Si, además, esa colectividad humana está siendo gobernada por holgazanes interesados en favorecer el desorden -léase Torra, Colau, Puigdemont, y algunos más-, todo puede acabar como el rosario de la aurora, en un marasmo de tempestades y violencia, tanto más perjudiciales para la convivencia como irracionales. Han sido, son, días de fuego en las calles, de violencia, en los que las fuerzas del orden se las ven y se las desean para mantener las calles en un orden, ciertamente desordenadísimo, que no facilite la más mínima disculpa a los agitadores para subir su nivel de violencia. Sí, de violencia, aunque los líderes indepes se empeñen en pregonar que sus protestas no son perturbaciones del orden. Pero las calles, de Barcelona sobre todo, son antorchas encendidas hábilmente alimentadas por muchachuelos que, a buen seguro, muchos de ellos no sabrán ni los nombres ni los cargos de los gobernantes condenados en la cárcel.
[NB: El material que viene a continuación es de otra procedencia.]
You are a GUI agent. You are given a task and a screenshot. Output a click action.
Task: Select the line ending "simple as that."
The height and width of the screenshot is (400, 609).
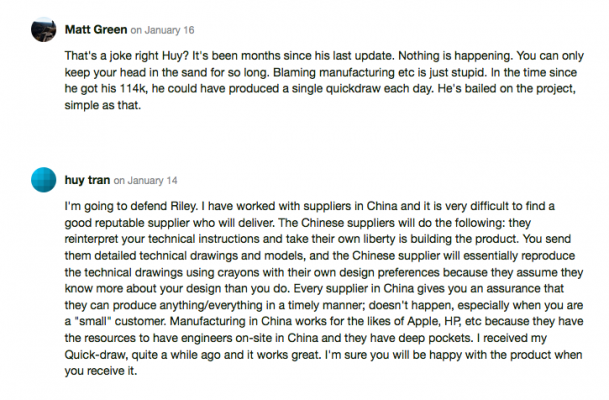click(x=103, y=106)
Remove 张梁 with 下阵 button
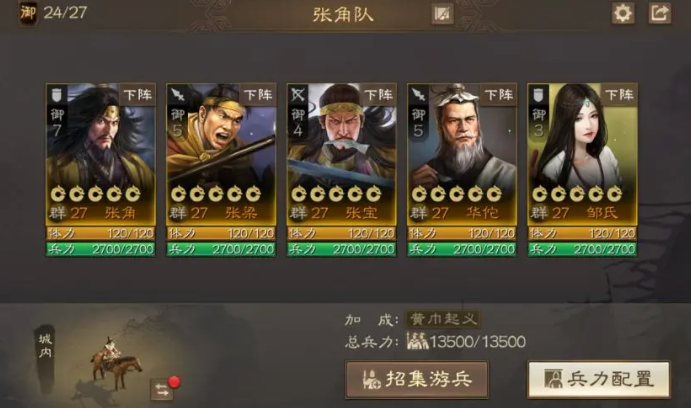691x408 pixels. point(258,95)
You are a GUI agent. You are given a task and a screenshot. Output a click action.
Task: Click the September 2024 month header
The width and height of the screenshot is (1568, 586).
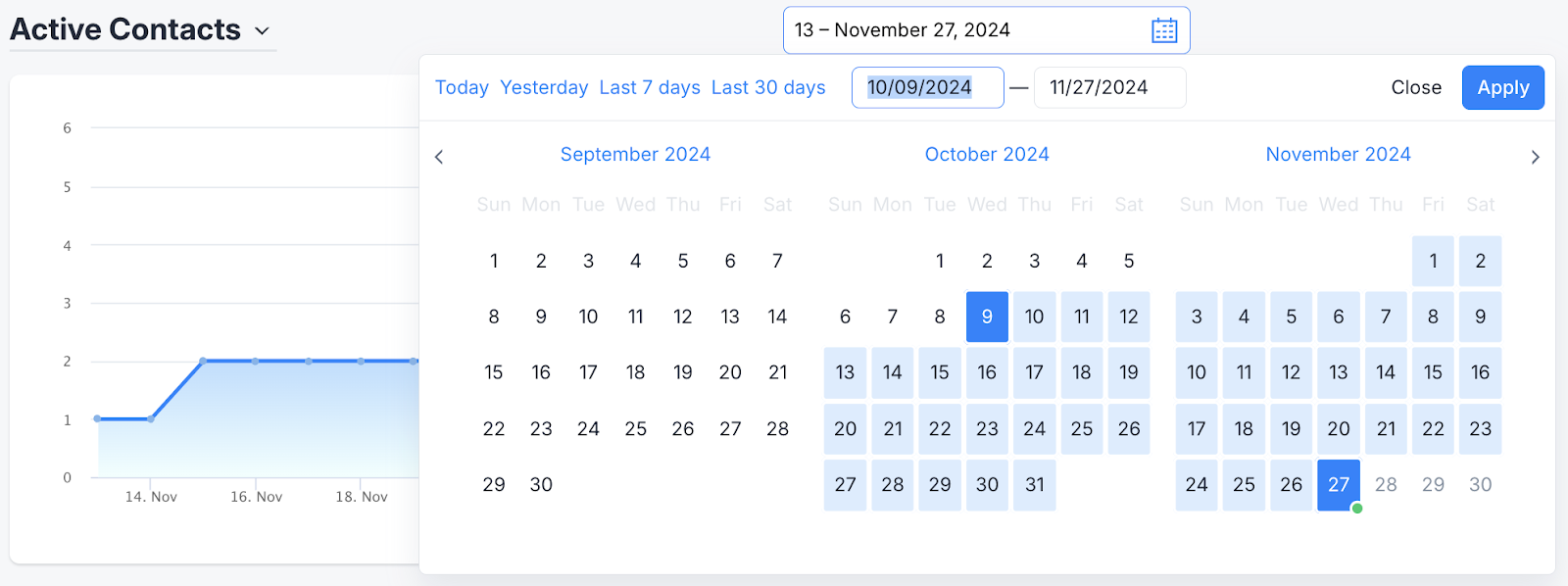635,154
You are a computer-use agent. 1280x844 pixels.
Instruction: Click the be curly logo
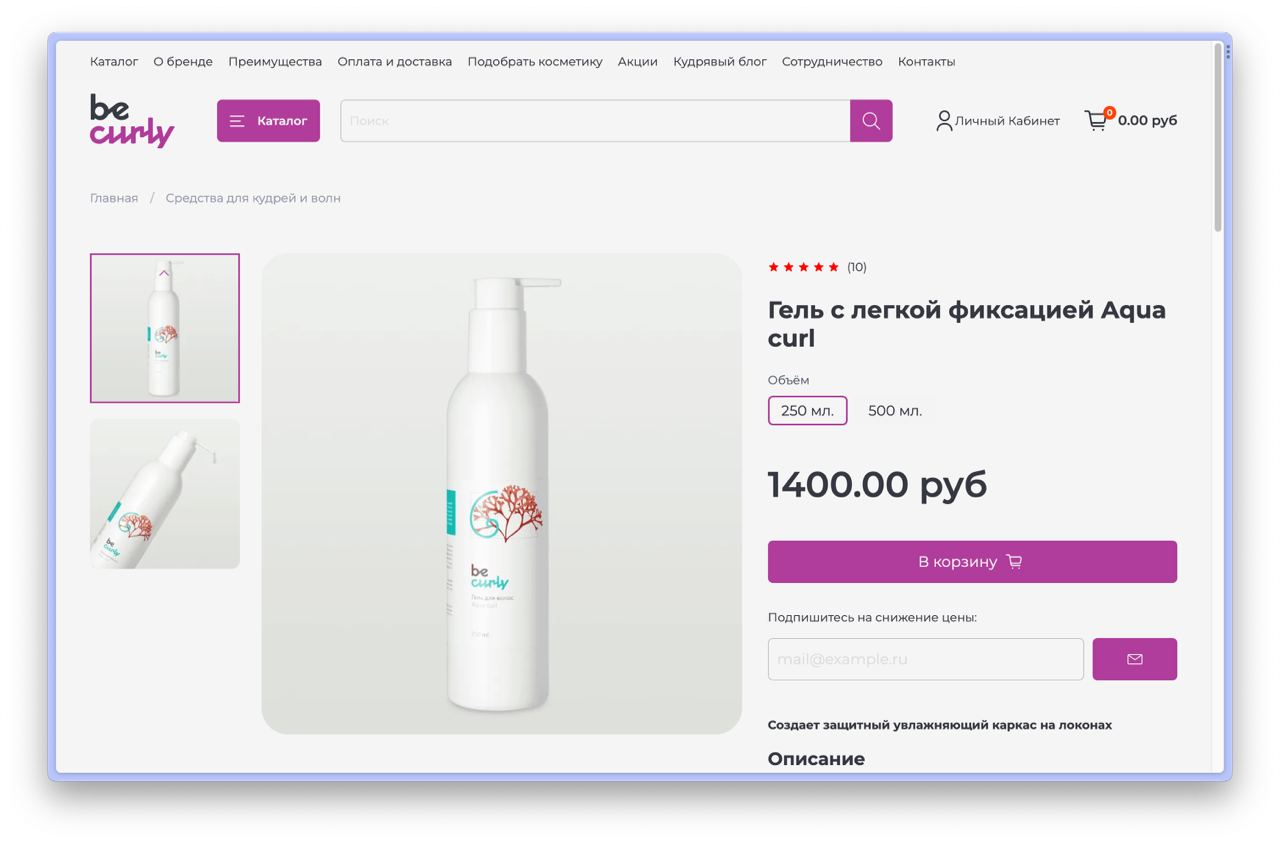pos(132,121)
En realidad, estamos en medio de una vorágine anunciada, porque solo a un incauto o inocente, o a un malintencionado, se le ocurre pensar que los pasos dados por los encarcelados en el ejercicio de su desastrosa gestión al frente del Govern pudieran quedarse en una mera regañina, incluida una sanción económica que no pagarían ellos sino que serían acopladas a las cuentas públicas por ellos administradas. Cuando los líderes independentistas, y sus representantes en libertad, han pregonado que en el procés solo cabía la absolución, solo estaban eligiendo lo que más convenía a sus intereses y estrategias: sabedores de que la absolución no era posible, sus promesas solo auguraban que se trataría de una sublevación, o como mínimo una agitación tan incómoda como fuera posible, capaz de doblegar a la conciencia colectiva de los catalanes no independentistas.

Ha sido muy contraproducente que el Gobierno catalán haya ido cayendo en mentes cada vez menos solventes, cada vez más coléricas, cada vez menos vocacionales del servicio público y más entregadas al activismo de quienes han querido llegar a las páginas de la Historia por su valor agresivo en lugar de llegar por sus valores humanos. Puigdemont y Torra no han abandonado en ningún momento esa sonrisa provocativa y sardónica que parece ausente de los momentos difíciles por los que atraviesa (o atravesaba) su comunidad, o sus vecinos y administrados. Por si fuera poco, Puigdemont huyó a otras tierras, a vivir holgadamente, mientras sus compañeros de gobierno ingresaban en prisión. ¿No es prueba suficiente de su descaro y desidia? Y Torra, que no ha huido, ha preferido no estar, permanecer callado o solo abrir la boca para decir estupideces, porque tal como ha afirmado, se ha comportado como un activista. El es un activista y no un president del Govern. Por eso sus administrados campan por las calles de la bellísima Ciudad Condal avivando fogatas, amedrentando a las gentes que ven la cresta de las llamas tan cerca de sus ventanas y pasan miedo.

Es verdad que una muchedumbre (500.000) procedente de toda Catalunya ocupó las calles de Barcelona sin tumultos ni desórdenes públicos excesivos, pero los líderes indepes que pidieron a los catalanes que acudieran a la manifestación, no han gastado ni una átomo de su saliva para criticar y pedir a los violentos que están rompiendo la ciudad que dejen sus actitudes destructivas y violentas. Esto es, también, lo que delata a los gobernantes independentistas. Porque una muchedumbre no alcanza su legitimidad en el número más o menos elevado de los que participan en ella, sino en el rigor de lo que cuestionan, de lo que solicitan, de lo que pregonan o desean obtener. Y es difícil encontrar condición en la pléyade de muchachos que cubren su rostro con capuchas, que levantan las calles para extraer adoquines arrojadizos y queman la convivencia en fogatas que distribuyen por aquí y por allá. Deberían reflexionar sobre esto los catalanes indepes que, por cierto, no son una muchedumbre más nutrida que la de los constitucionalistas. (no es la cantidad lo importante). Peor aún, bastante menos nutrida si solamente nos atenemos al rigor de las cifras y las cantidades.

Termino respondiendo a la cuestión con que he abierto el artículo: “¿Tienen razón siempre las muchedumbres contestatarias que convierten las calles en un grito de protesta, o de lástima, en lugar de proferir voces de esperanza?”. Mi respuesta es clara: en este caso, no.